木造亜鉛メッキ鋼板葺平家建 物置 二九・七五平方メートル

ただし、未登記

3 線路脇物件

<1> 神奈川県横須賀市森崎二丁目五三番一

宅地 一六五・〇〇平方メートル

<2> 神奈川県横須賀市森崎二丁目五一番三

宅地 二六・〇〇平方メートル

<3> 神奈川県横須賀市森崎二丁目五一番一

宅地 五九・五〇平方メートル

<4> 神奈川県横須賀市森崎二丁目五一番地一

家屋番号 五一番一

木造瓦・亜鉛メッキ鋼板葺二階建 店舗・居宅

一階 八〇・五六平方メートル

二階 四九・六八平方メートル

<5> 神奈川県横須賀市森崎二丁目五三番三

宅地 三六・三六平方メートル

<6> 神奈川県横須賀市森崎二丁目五三番地三

家屋番号 五三番三

木造瓦亜鉛メッキ鋼板交葺二階建 店舗兼居宅

一階 五〇・五九平方メートル

二階 五〇・五九平方メートル

第2 有価証券、現金、預金など

1 有価証券

<1> 横須賀農協 建物更生共済

二四〇万七九〇〇円

(自然災害担保付建物更生共済契約 契約番号など

一四一〇〇〇七-〇三七一

一四一〇〇〇七-〇三八一

一四一〇〇〇七-〇四八〇

一四一〇〇〇七-〇四九五

一四一〇〇〇七-〇五四九

一四一〇〇〇七-〇六五六

一四一〇〇〇七-〇六六六

一四一〇〇〇七-〇六七一)

<2> 建物損害保険

日本火災海上株式会社 一四三万九一〇〇円

<3> 建物損害保険

日本火災海上株式会社 四六万〇一〇〇円

<4> 生命保険(日本生命)

契約者 被相続人亡吉之助

被保険者 大川トメ 四八万五八四〇円

<5> 未収家賃(五件) 三六万五一〇〇円

<6> 電話加入権 時価八万〇〇〇〇円 (〇四六八-三六-〇三四一)

<7> 所得税還付金(横須賀税務署) 四三万五一〇〇円

<8> 横須賀市農協出資金

一〇五口(単価一〇〇〇円) 一〇万五〇〇〇円

2 現金・預金

<1> 手元現金 五万円

<2> 普通預金 六二七万六〇八三円(横須賀市農協浦賀支所 No.五〇一八九二二四)

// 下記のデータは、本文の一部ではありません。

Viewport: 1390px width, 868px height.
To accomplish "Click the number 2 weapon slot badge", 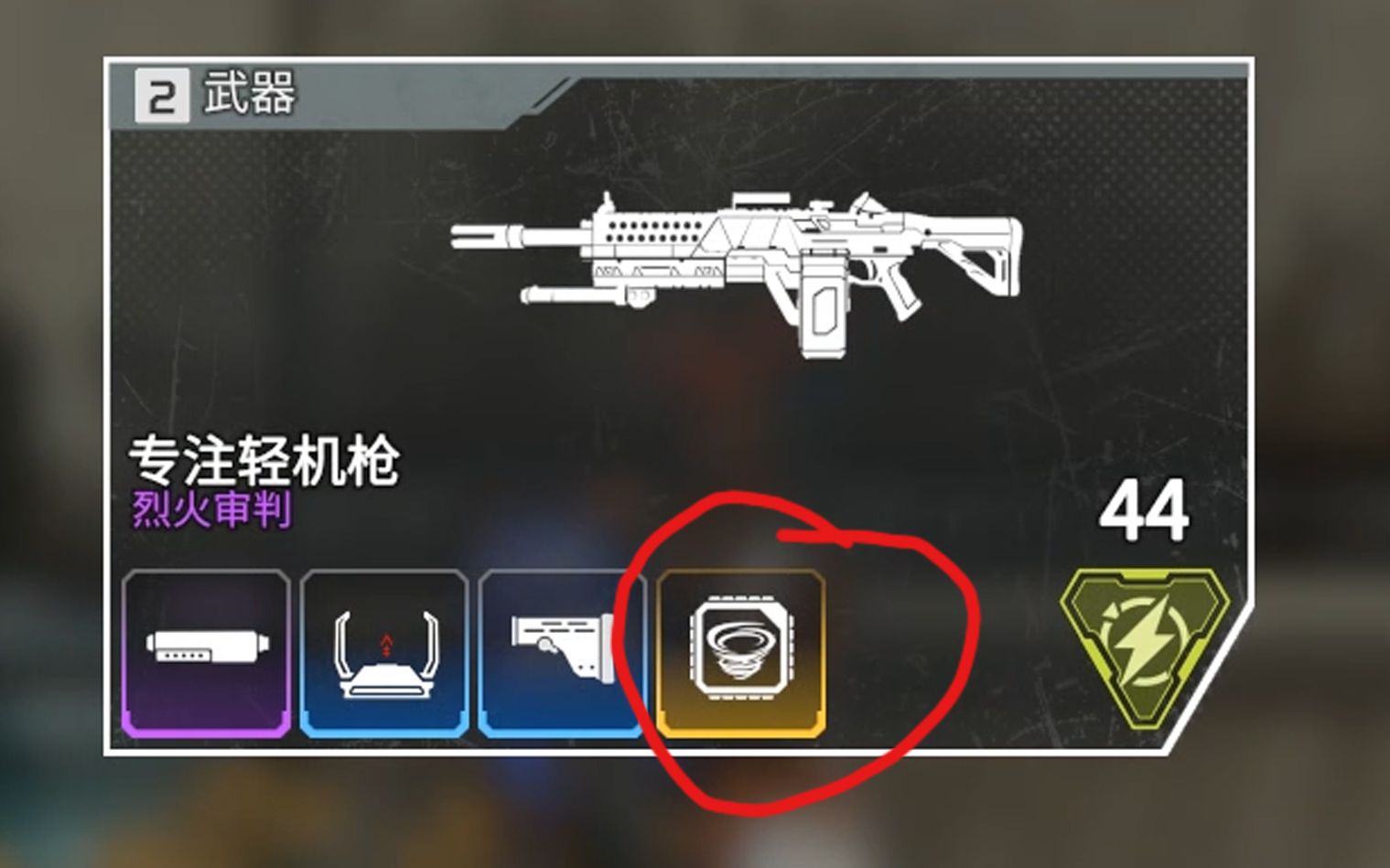I will click(161, 95).
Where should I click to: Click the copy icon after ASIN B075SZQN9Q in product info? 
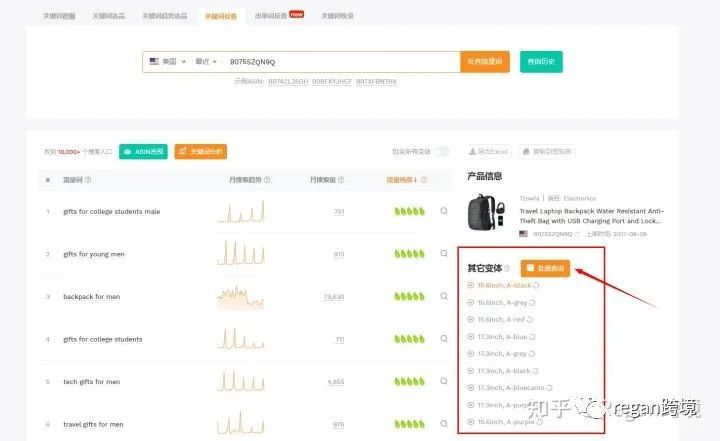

<3> 定期預金 五二万八〇八三円(横須賀市農協浦賀支所 No.五一六〇八三一〇)

<4> 定期預金 二〇四万二五八三円(横須賀市農協浦賀支所 No.五二六一六三四八)

<5> 定期預金 二〇四万二五八三円(横須賀市農協浦賀支所 No.五二六一六三八〇)

<6> 定期預金 三〇六万三八七五円(横須賀市農協浦賀支所 No.五二六一六三七〇)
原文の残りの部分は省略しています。